Sat | Mar 17, 2018

It happened this week in 1999

Published:Tuesday | May 3, 2016 | 12:00 AM
Justice Clarence Walker
Edward Seaga
Sonia Jones
Robert Pickersgill
Omar Davies

Sunday, May 2

- A small Cessna 206 aircraft owned by Jamaica Air Links, formerly Aero Express, crash-landed about 150 yards from the Negril Aerodrome, between the Couples and Grand Lido hotels on Norman Manley Boulevard. The flight was destined for the Sangster International Airport with two crew members and three passengers on a private charter from a hotel in Negril.

Monday, May 3

- Prime Minister P.J. Patterson ordered public-sector heads to bring to an end any instances of excessive salary packages enjoyed by their public officials. He gave them two weeks to report on the emoluments of all such officials. Reaction came quickly from Opposition Spokesman on Finance Audley Shaw, whose disclosures in Parliament led to the prime minister's action.

Tuesday, May 4

- Senior Puisne Judge Justice Clarence Walker was sworn in to act for the third time as a judge of the Court of Appeal. He was acting for Justice Carl Patterson, who retired last month.

Wednesday, May 5

- Opposition Leader Edward Seaga accepted a challenge from Finance Minister Omar Davies to submit their two economic models to an international panel to determine which was more suitable for Jamaica. In closing the Budget Debate, Davies responded to Seaga's own presentation with the proposal that "we submit our respective positions to a set of international experts selected by the International Monetary Fund and seek their assessment of his proposals as well as the approach which we prefer". Seaga responded: "I accept this proposal as an appropriate way to settle this issue. I attach one condition: in whatever way the findings of the panel differ from the present policies practised under the model presently operated by Government, the appropriate changes would be made forthwith."

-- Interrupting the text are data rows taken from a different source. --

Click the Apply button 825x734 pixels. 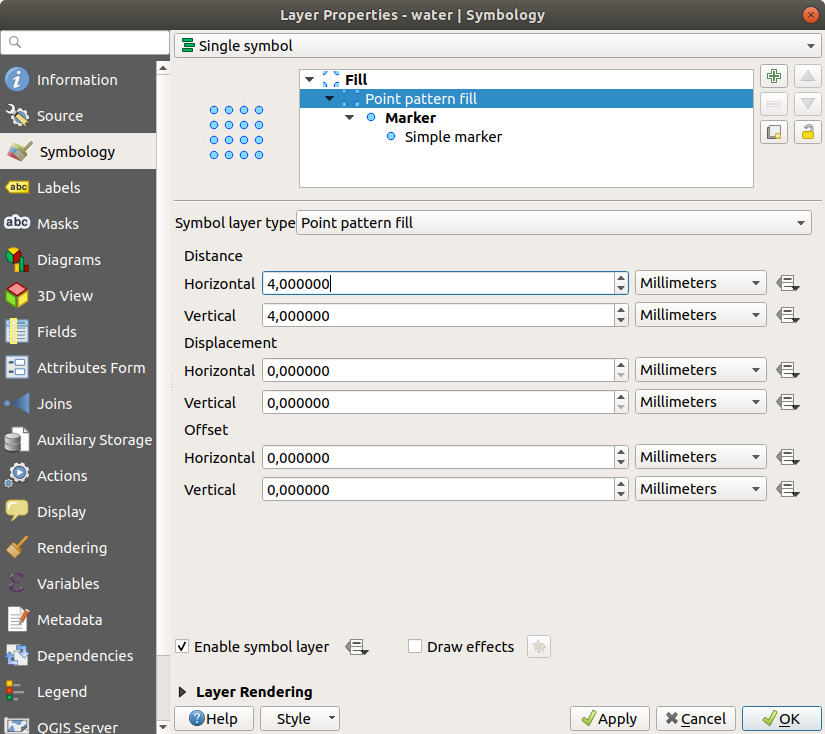coord(610,719)
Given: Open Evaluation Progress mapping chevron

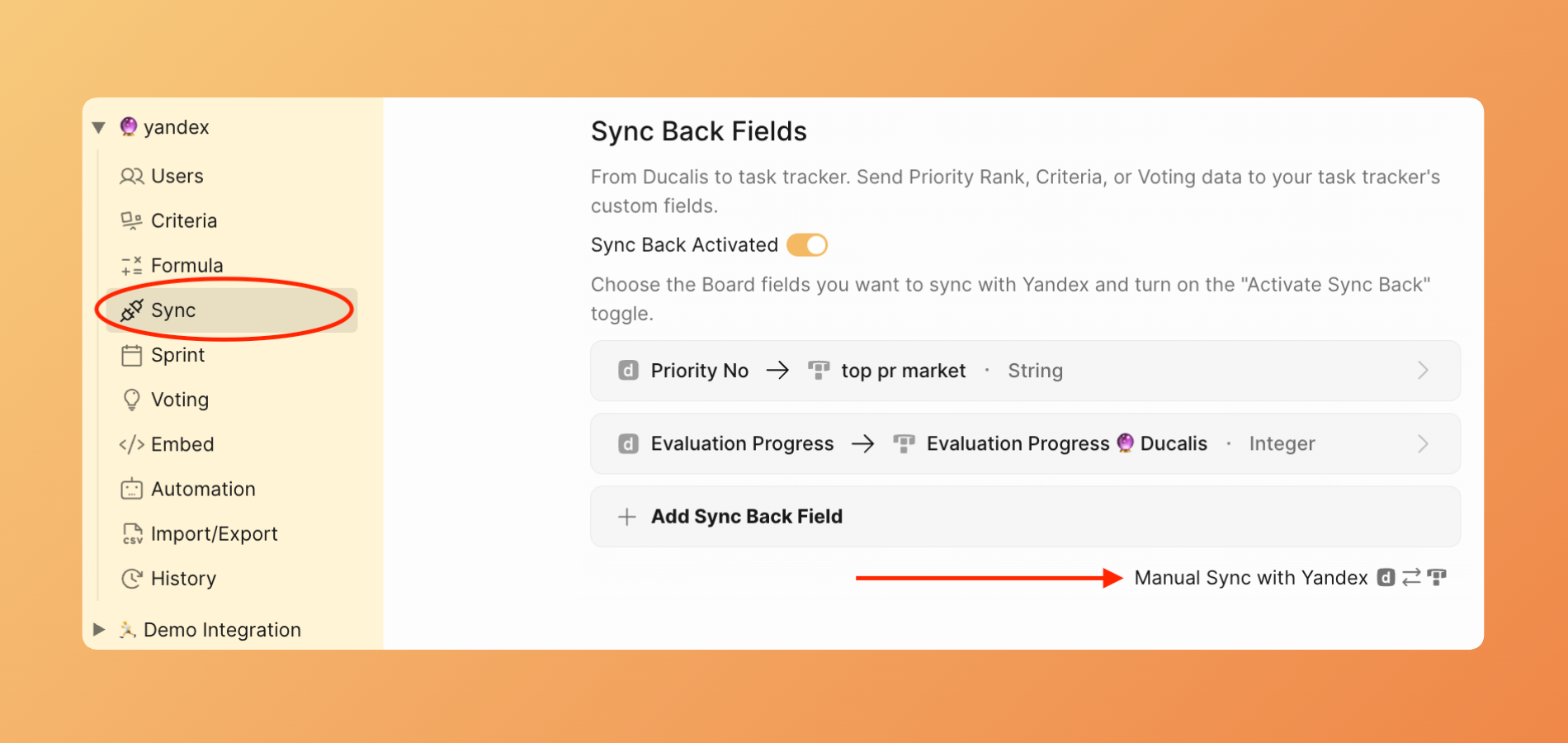Looking at the screenshot, I should click(1423, 444).
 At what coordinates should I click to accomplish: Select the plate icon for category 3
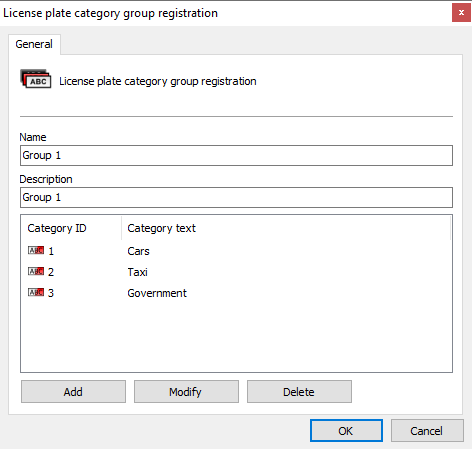coord(36,292)
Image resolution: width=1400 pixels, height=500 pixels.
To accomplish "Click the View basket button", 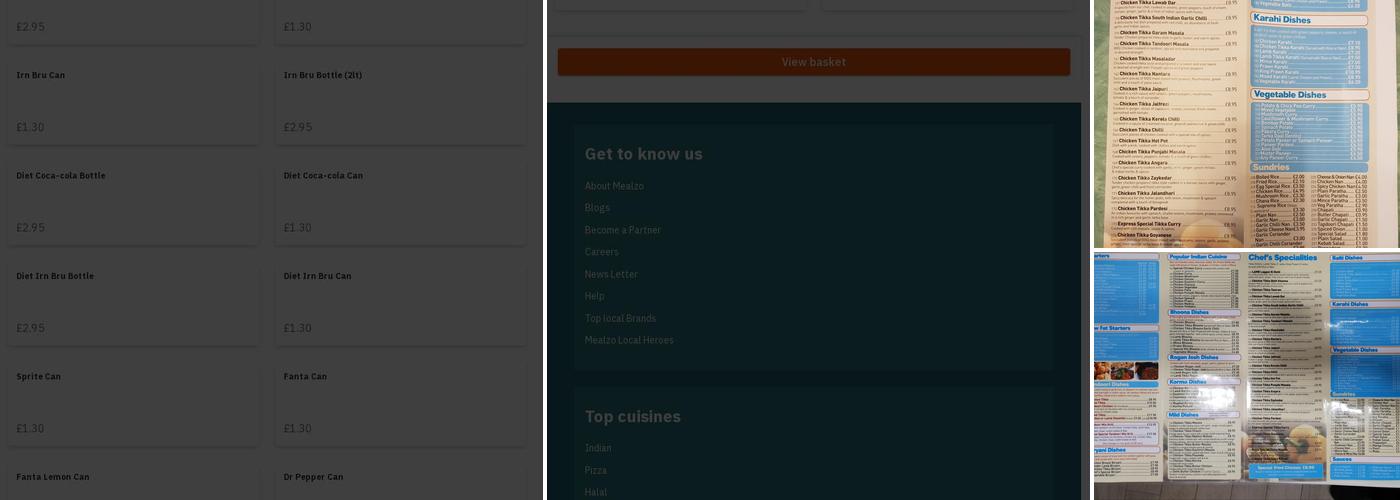I will point(813,62).
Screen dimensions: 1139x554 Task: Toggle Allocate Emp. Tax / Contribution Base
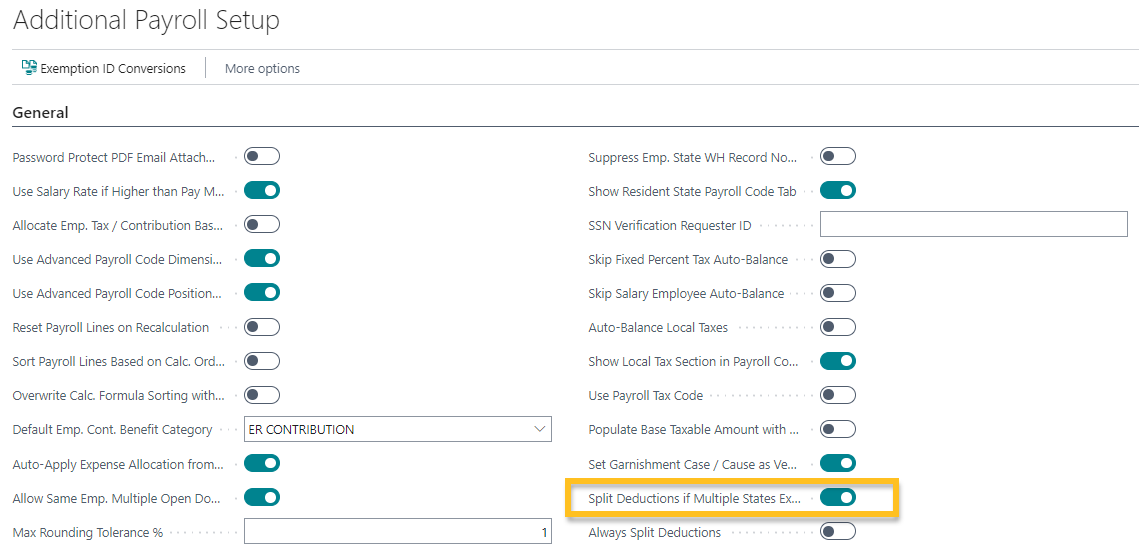tap(262, 225)
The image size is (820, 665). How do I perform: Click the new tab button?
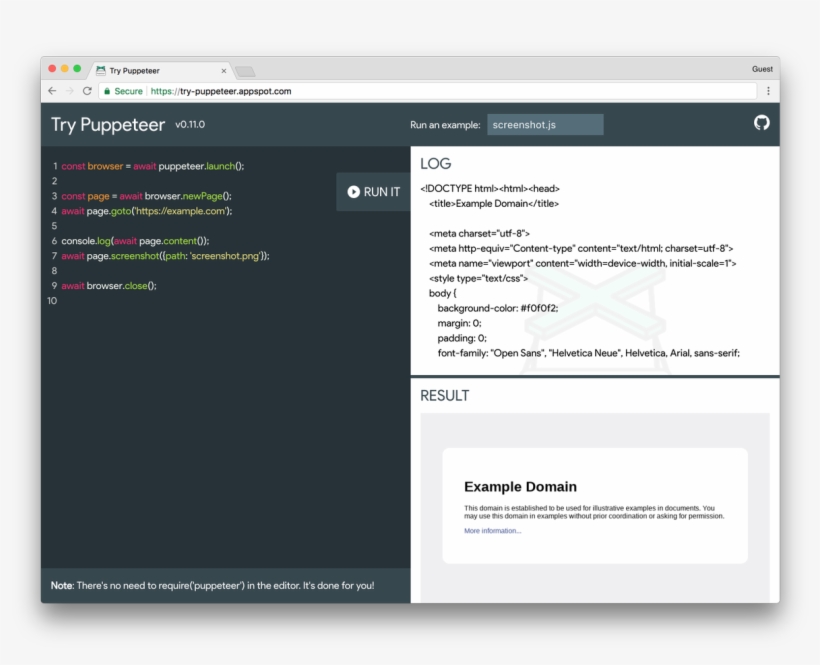point(245,71)
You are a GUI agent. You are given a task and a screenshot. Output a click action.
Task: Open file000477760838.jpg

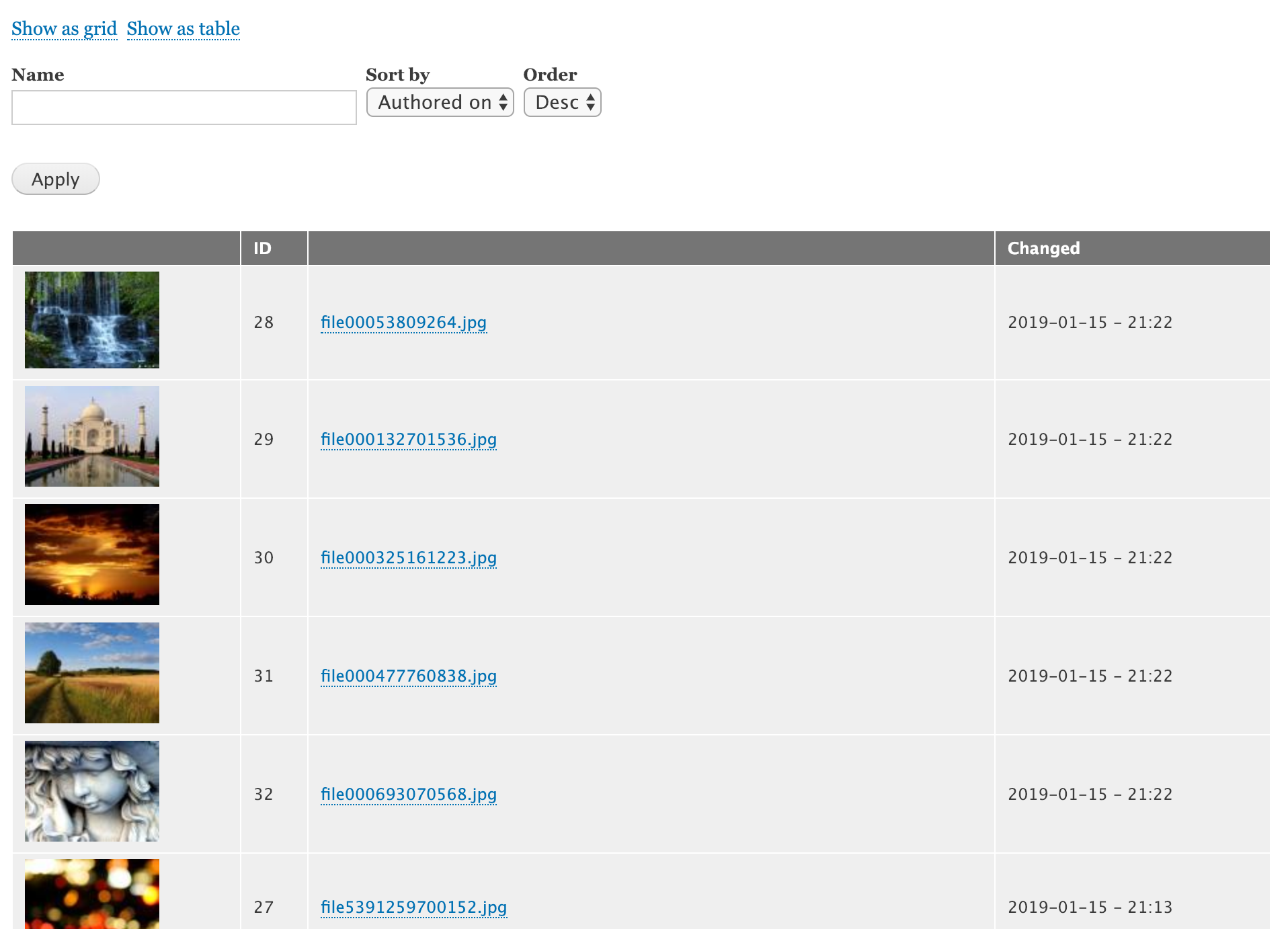pyautogui.click(x=408, y=676)
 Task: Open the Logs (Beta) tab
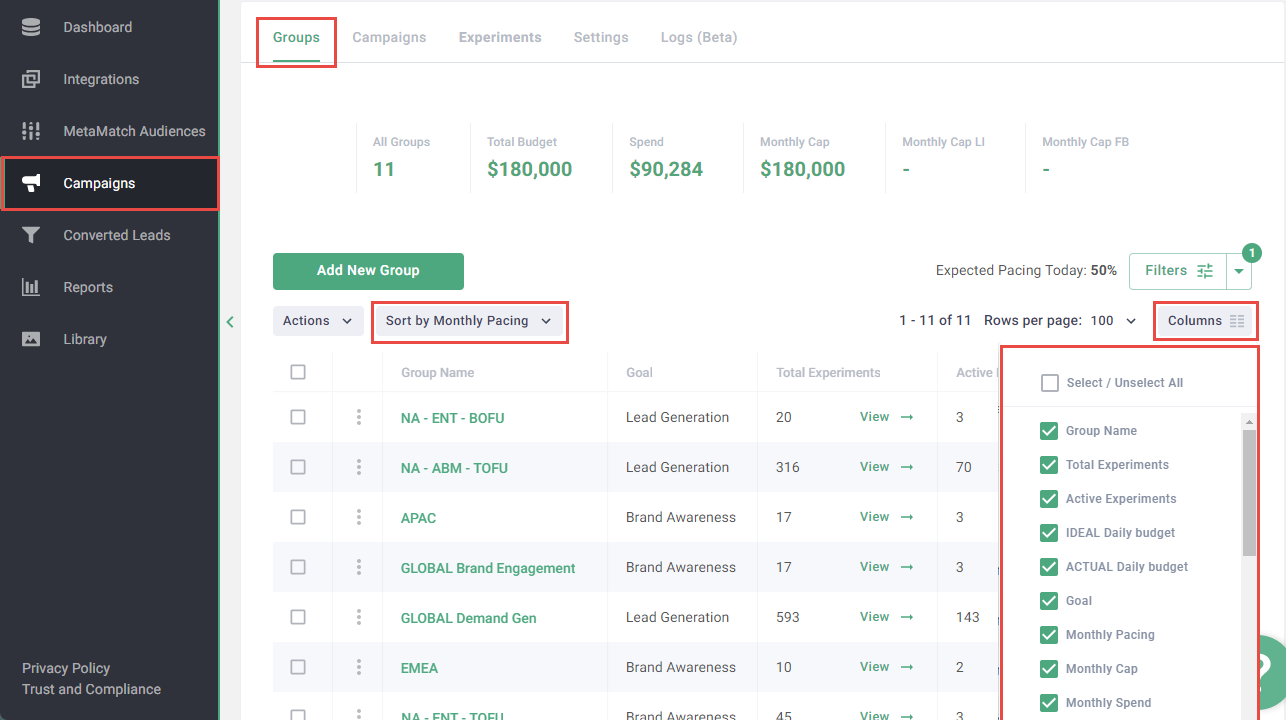(x=698, y=37)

- Attorney Sonia Jones went on trial in the St Andrew Resident Magistrate Court on charges of two counts of fraudulent conversion of US$150,000. The money, the court heard, belonged to artist Colin Garland and Lloyd Reckord. Under examination by Deputy Director of Public Prosecutions Paula Llewelyn, Garland testified before Resident Magistrate Marcia Hughes that in 1992, he and Reckord hired Jones to sell a property in Kingston. Jones, Garland said, sold the property for US$270,000 and he and Reckord gave Jones US$100,000 of the amount to invest. He also said he gave her an extra US$50,000 to invest.

Thursday, May 6

- Peter John Smith was sworn in as the governor of the western Caribbean British territory. The Cayman Islands, replacing John Owen, who returned to Britain. A 17-gun salute from the Royal Cayman Islands Police greeted Smith and his wife, Suzanne, upon their arrival at the airport. Smith becomes the seventh governor of the territory since it broke with Jamaica in 1962 when Jamaica opted for independence, while The Caymans elected to remain with Great Britain.

Friday, May 7

- The Government lost its legal battle before the United Kingdom Privy Council to bar the negligence suit of a woman who was shot in the head when a policeman tripped over some garbage in the Coronation Market, downtown Kingston, and his gun went off. The upshot of the Privy Council's ruling is that Jennifer Ebanks, businesswoman of Passagefort, St Catherine, the injured, will have her suit tried in the Supreme Court. Ebanks was shot in the head by Special Corporal Aggrey Crooks when she went to shop in the market on September 28, 1991. Crooks was chasing a robber when he tripped over garbage in the market, fell face down, and his gun went off.